Le mouvement, ancré sur la notion plus ancienne de la réhabilitation psychosociale, progresse à travers la création de structures susceptibles de proposer des outils thérapeutiques aux malades. Avec en fil rouge l’ambition de pousser les patients “à s’approprier leur maladie et leur traitement pour nourrir l’espoir de pouvoir aller mieux”, selon le psychiatre lyonnais.
La notion de rétablissement, au final, ouvre de réelles perspectives de mieux-être. Avec à la clé des pathologies mieux vécues, des patients en en meilleure forme et, le cas échéant, des économies en matière de dépenses publiques.
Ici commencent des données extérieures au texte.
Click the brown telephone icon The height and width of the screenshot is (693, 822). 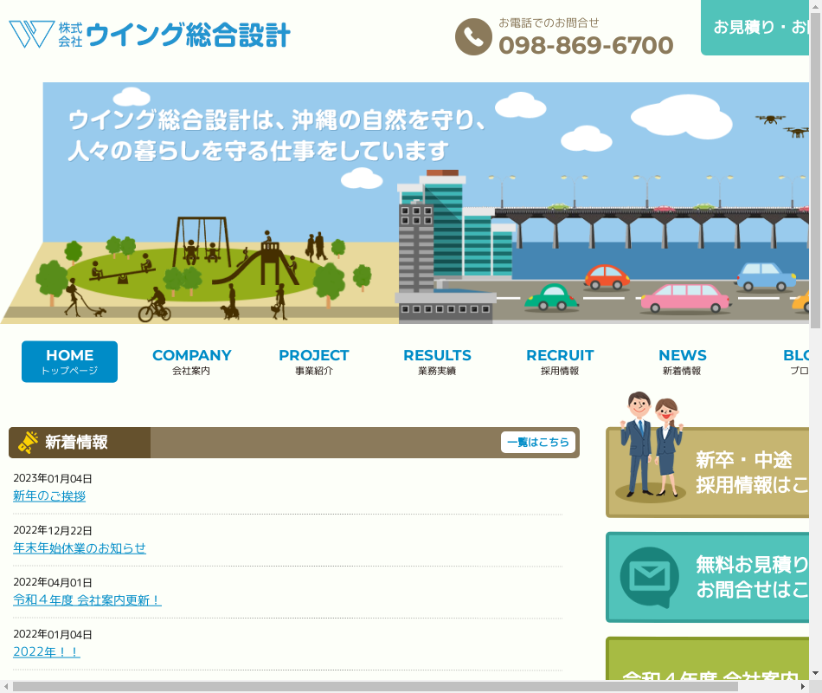pos(473,36)
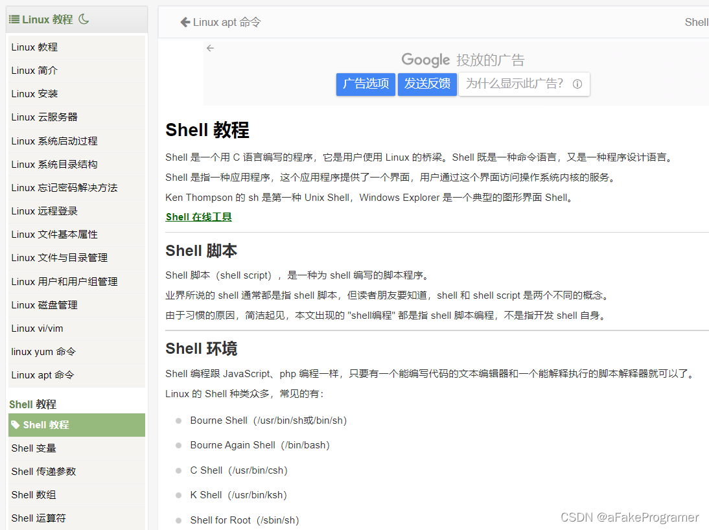Navigate to Shell 变量 chapter
709x530 pixels.
pyautogui.click(x=33, y=448)
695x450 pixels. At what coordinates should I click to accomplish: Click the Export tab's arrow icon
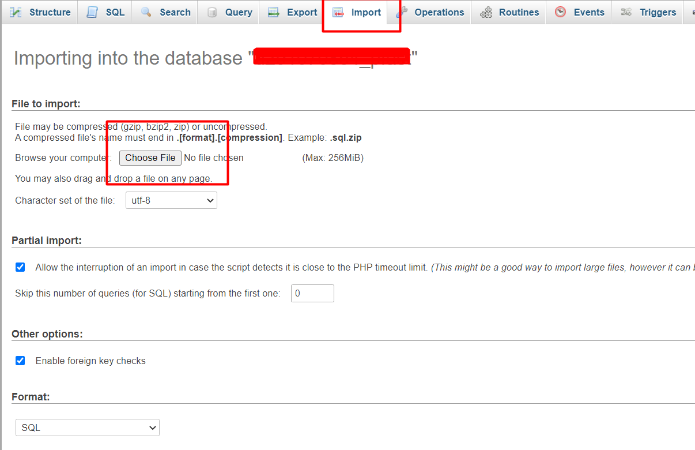pos(274,12)
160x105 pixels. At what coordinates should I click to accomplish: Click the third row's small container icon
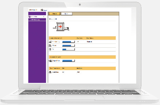click(50, 50)
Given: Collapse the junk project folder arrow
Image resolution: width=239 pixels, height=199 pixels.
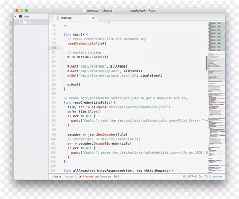Looking at the screenshot, I should tap(16, 16).
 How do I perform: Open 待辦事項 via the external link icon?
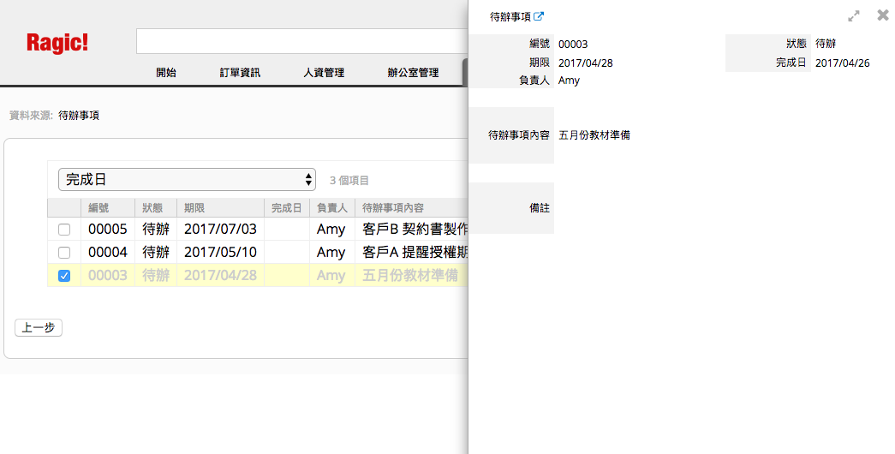pos(540,16)
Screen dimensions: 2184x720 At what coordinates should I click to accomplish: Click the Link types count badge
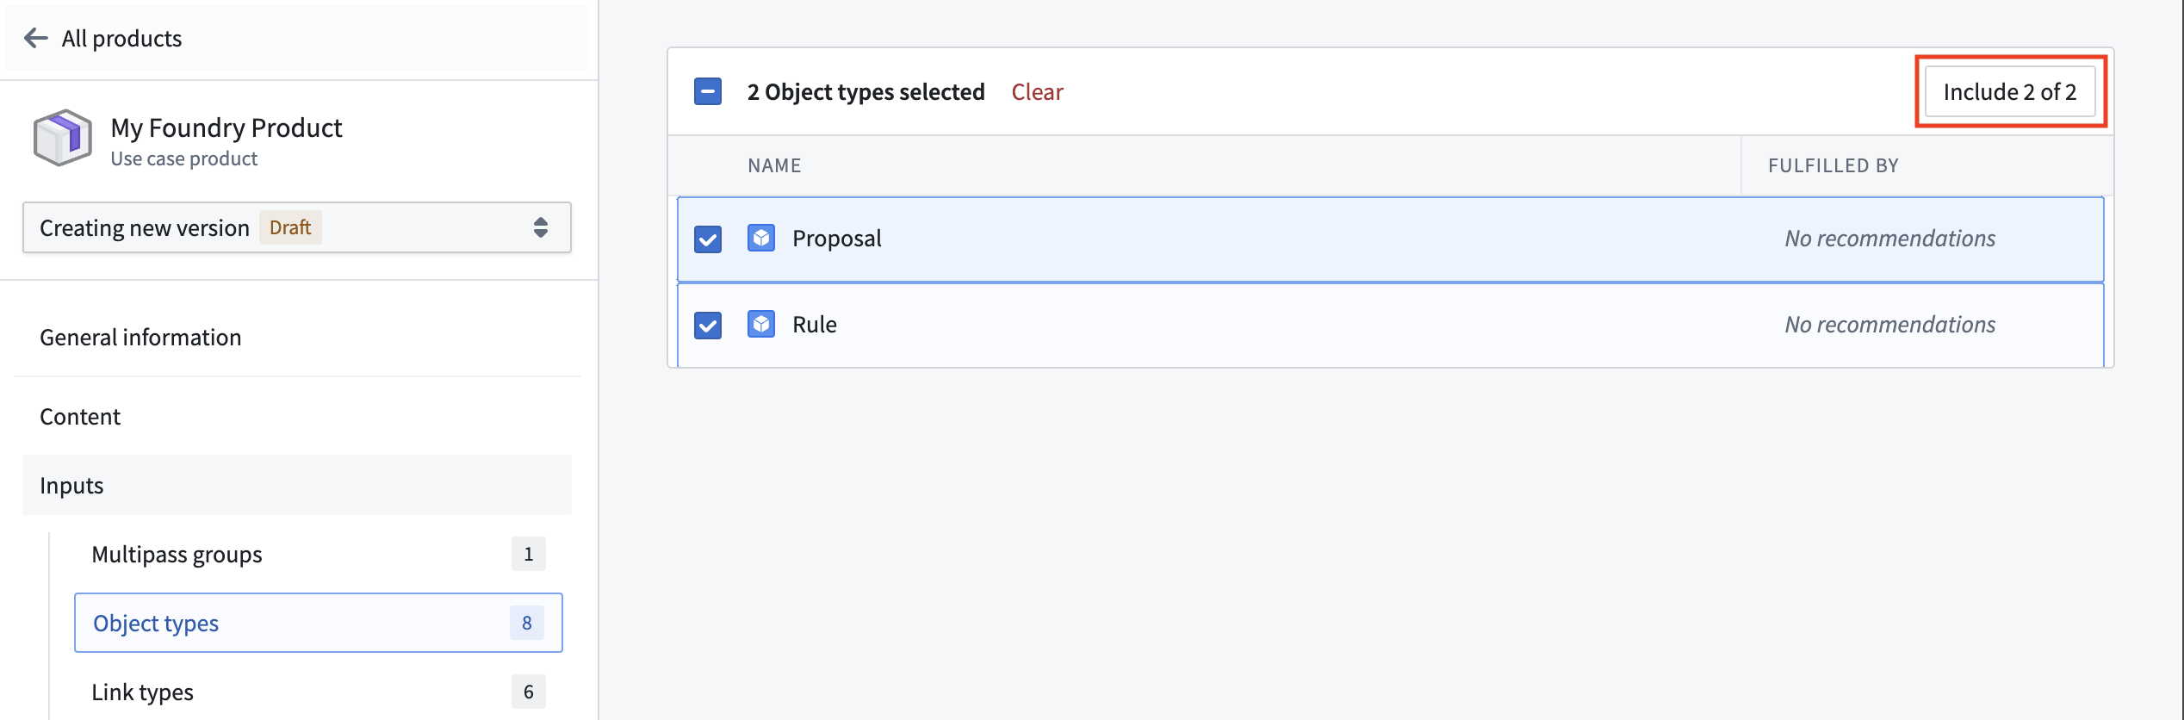coord(529,692)
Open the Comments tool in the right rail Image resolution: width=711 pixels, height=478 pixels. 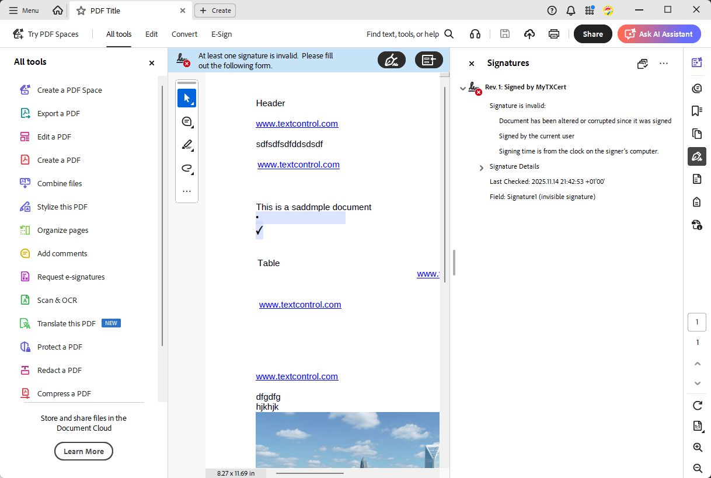[x=696, y=88]
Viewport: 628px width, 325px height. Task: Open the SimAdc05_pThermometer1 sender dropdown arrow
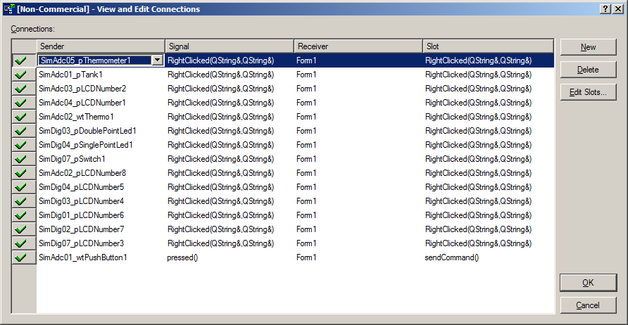157,60
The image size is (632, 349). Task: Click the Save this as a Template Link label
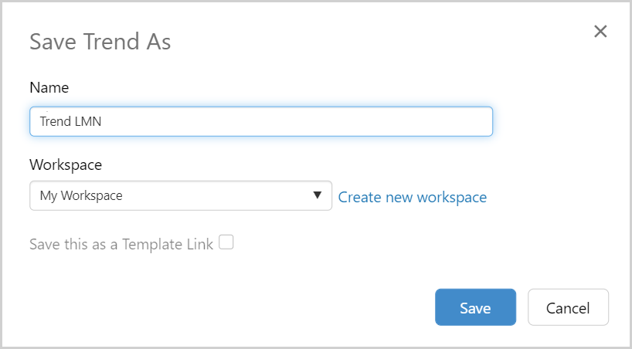[121, 244]
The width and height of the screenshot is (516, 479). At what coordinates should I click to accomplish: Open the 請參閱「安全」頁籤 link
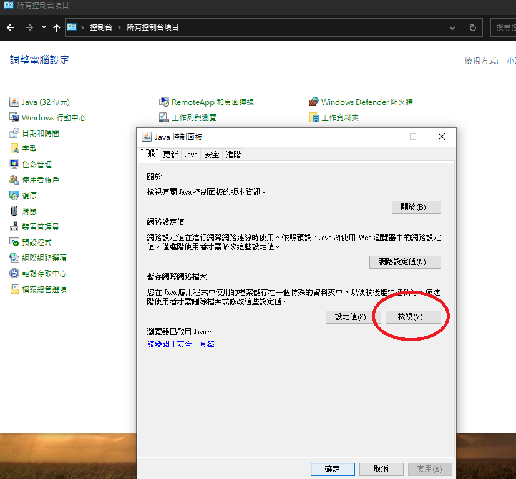point(181,344)
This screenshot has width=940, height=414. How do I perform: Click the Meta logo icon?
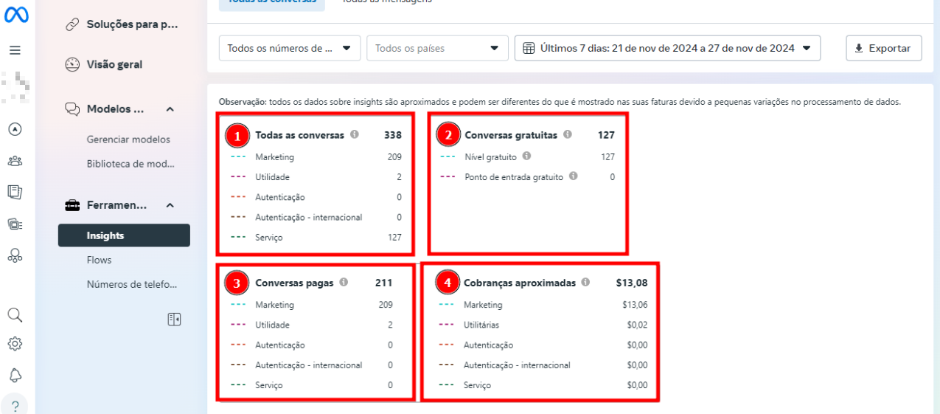point(15,17)
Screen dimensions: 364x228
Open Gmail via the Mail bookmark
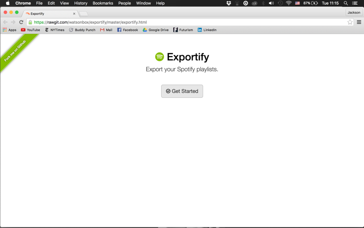(106, 30)
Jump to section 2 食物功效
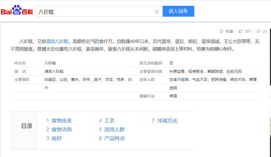 pyautogui.click(x=59, y=130)
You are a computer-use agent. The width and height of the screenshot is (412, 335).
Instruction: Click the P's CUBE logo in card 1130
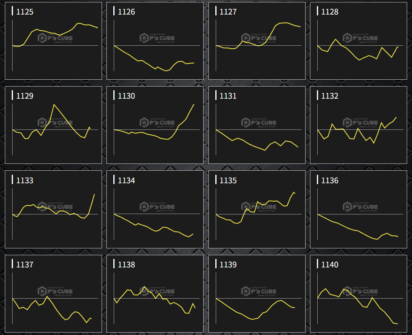coord(157,122)
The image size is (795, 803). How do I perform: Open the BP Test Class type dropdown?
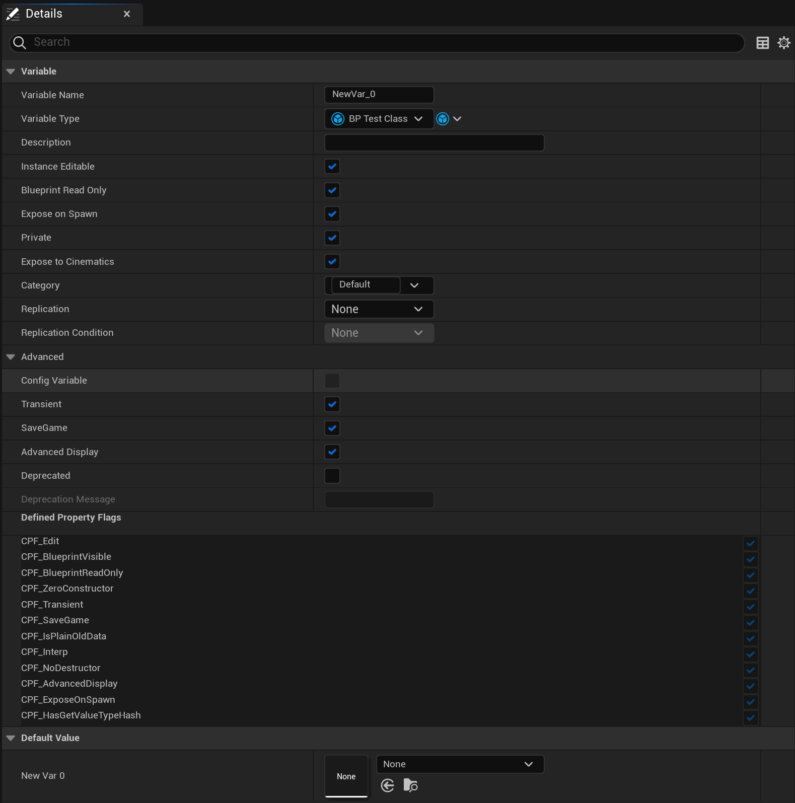tap(379, 119)
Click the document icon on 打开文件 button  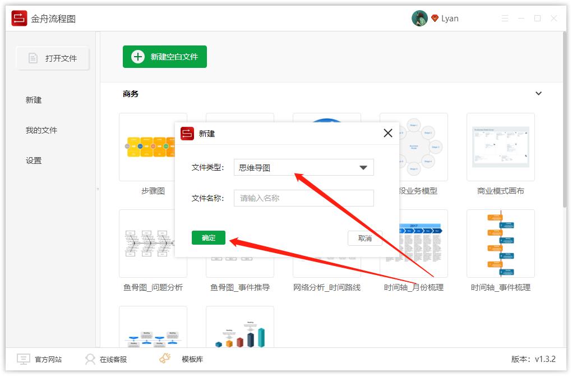pyautogui.click(x=34, y=58)
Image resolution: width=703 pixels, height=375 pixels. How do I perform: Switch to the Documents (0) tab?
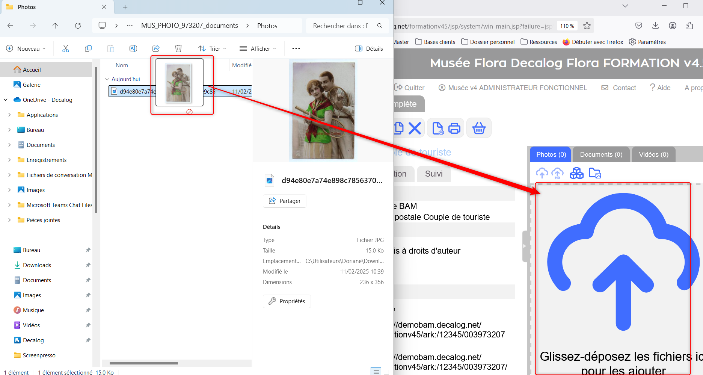pos(601,154)
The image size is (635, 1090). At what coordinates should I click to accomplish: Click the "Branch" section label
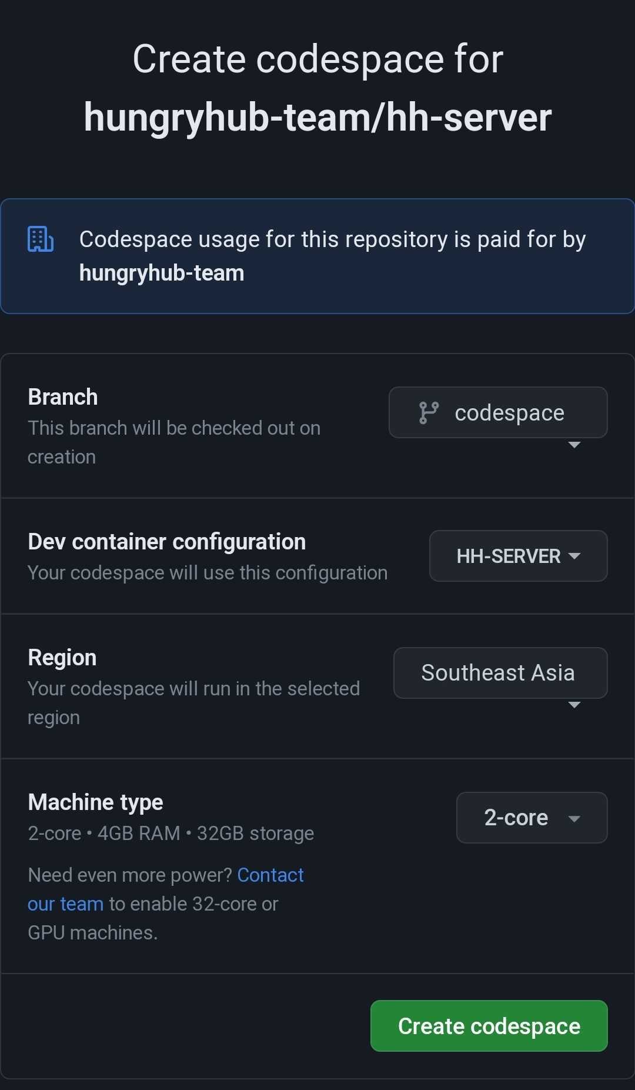[63, 397]
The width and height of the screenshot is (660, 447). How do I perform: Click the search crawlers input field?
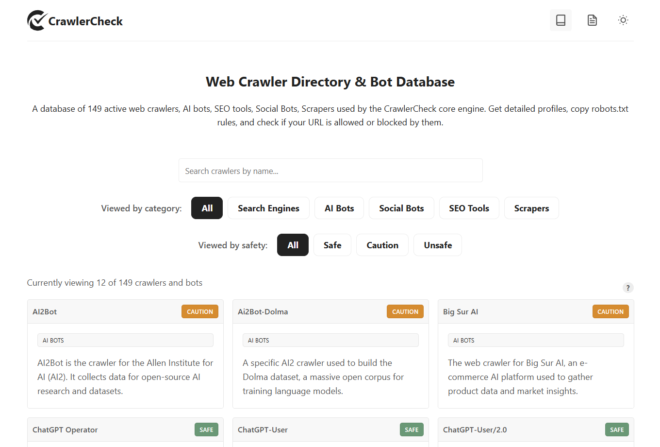[330, 170]
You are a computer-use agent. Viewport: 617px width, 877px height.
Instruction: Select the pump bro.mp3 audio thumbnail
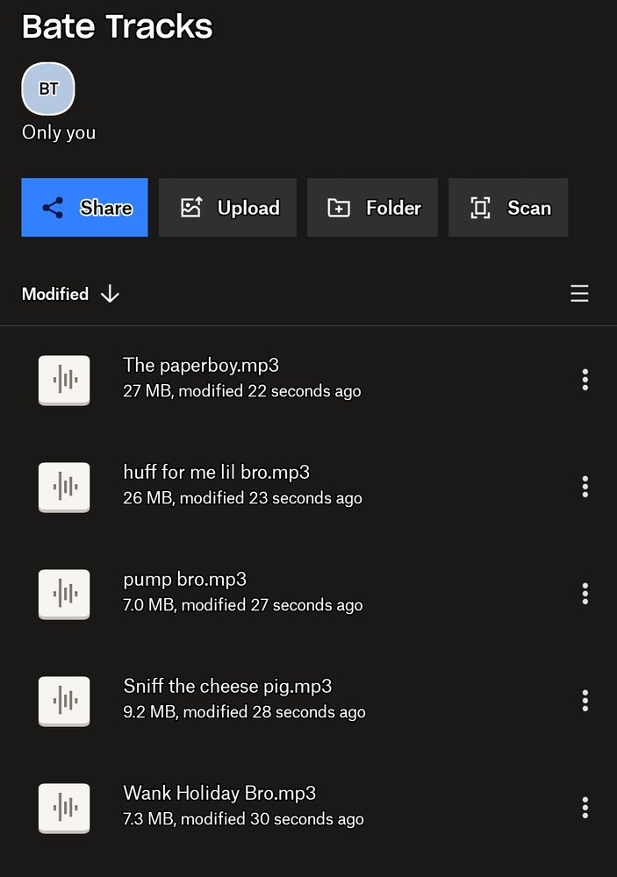point(64,594)
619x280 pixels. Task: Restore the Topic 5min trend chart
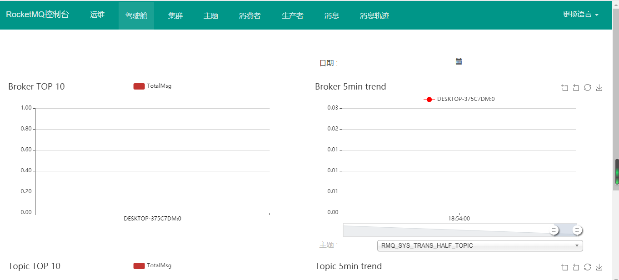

La santé mentale constitue en effet le premier postes des dépenses de santé en France (23 milliards d’euros par an), bien avant le cancer ou les maladies cardiovasculaires. L’enjeu est là, aussi…
À SAVOIR
Les premiers ateliers du rétablissement ont été organisés le 18 novembre à Lyon par la Fédération Santé Mentale France et la Fondation de France. L’objectif ? Sensibiliser au concept du rétablissement en santé mentale, valoriser les pratiques et les partager au gré d’un cycle de rencontres régionales. Si les premières ont eu lieu en Auvergne-Rhône-Alpes, d’autres suivront dans les différentes régions de France.